Information shown Block Start

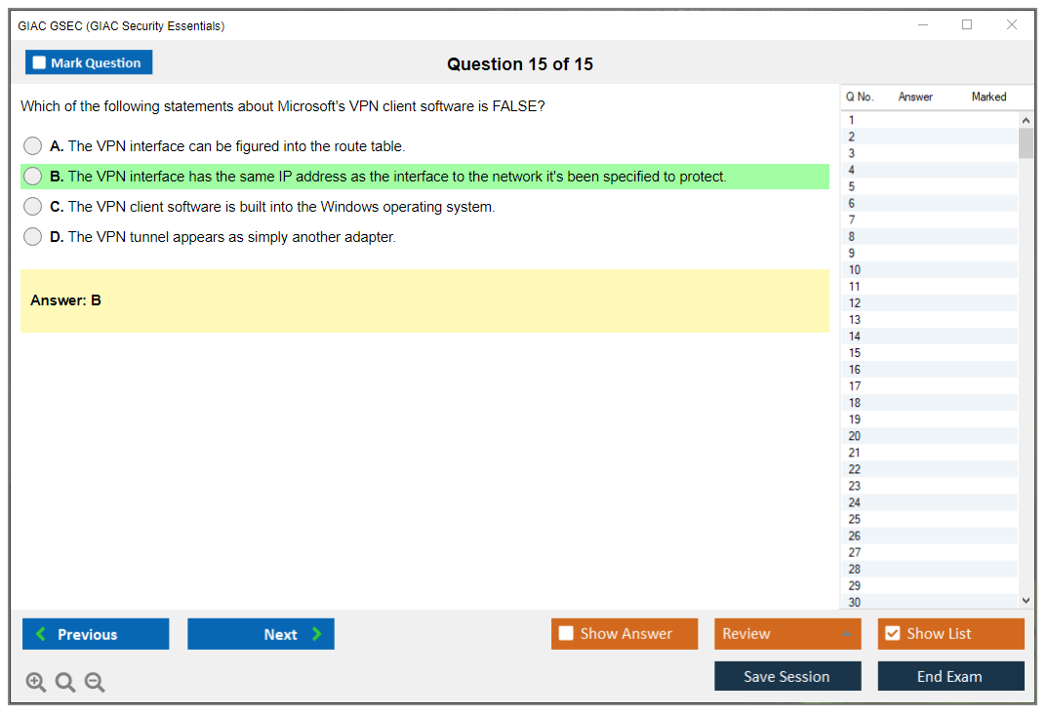Go to the previous question

[x=96, y=634]
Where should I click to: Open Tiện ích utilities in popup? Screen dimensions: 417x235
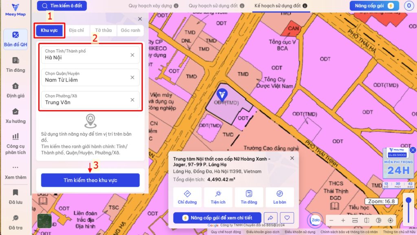(218, 197)
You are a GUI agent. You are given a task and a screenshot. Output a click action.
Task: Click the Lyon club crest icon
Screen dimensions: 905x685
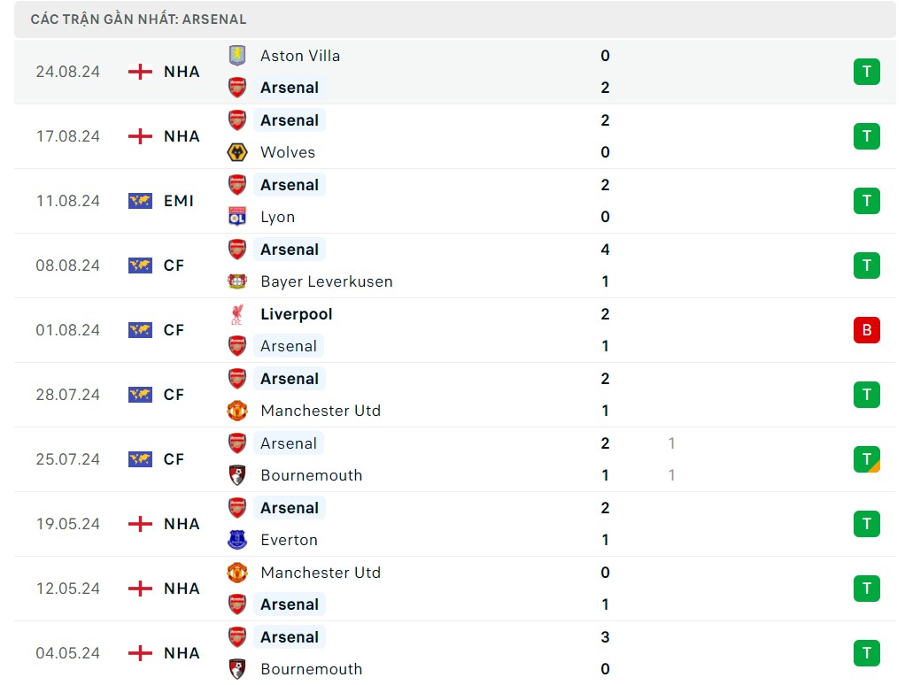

Information shown Block End

• **Task requirements**
Each line from the one holding "You are a GUI" through the end of the listing is to be output exactly, both ends included, with no other lines and the pictures left out.

• **Task output**
You are a GUI agent. You are given a task and a screenshot. Output a click action.
Task: Click the Lyon club crest icon
Screen dimensions: 905x685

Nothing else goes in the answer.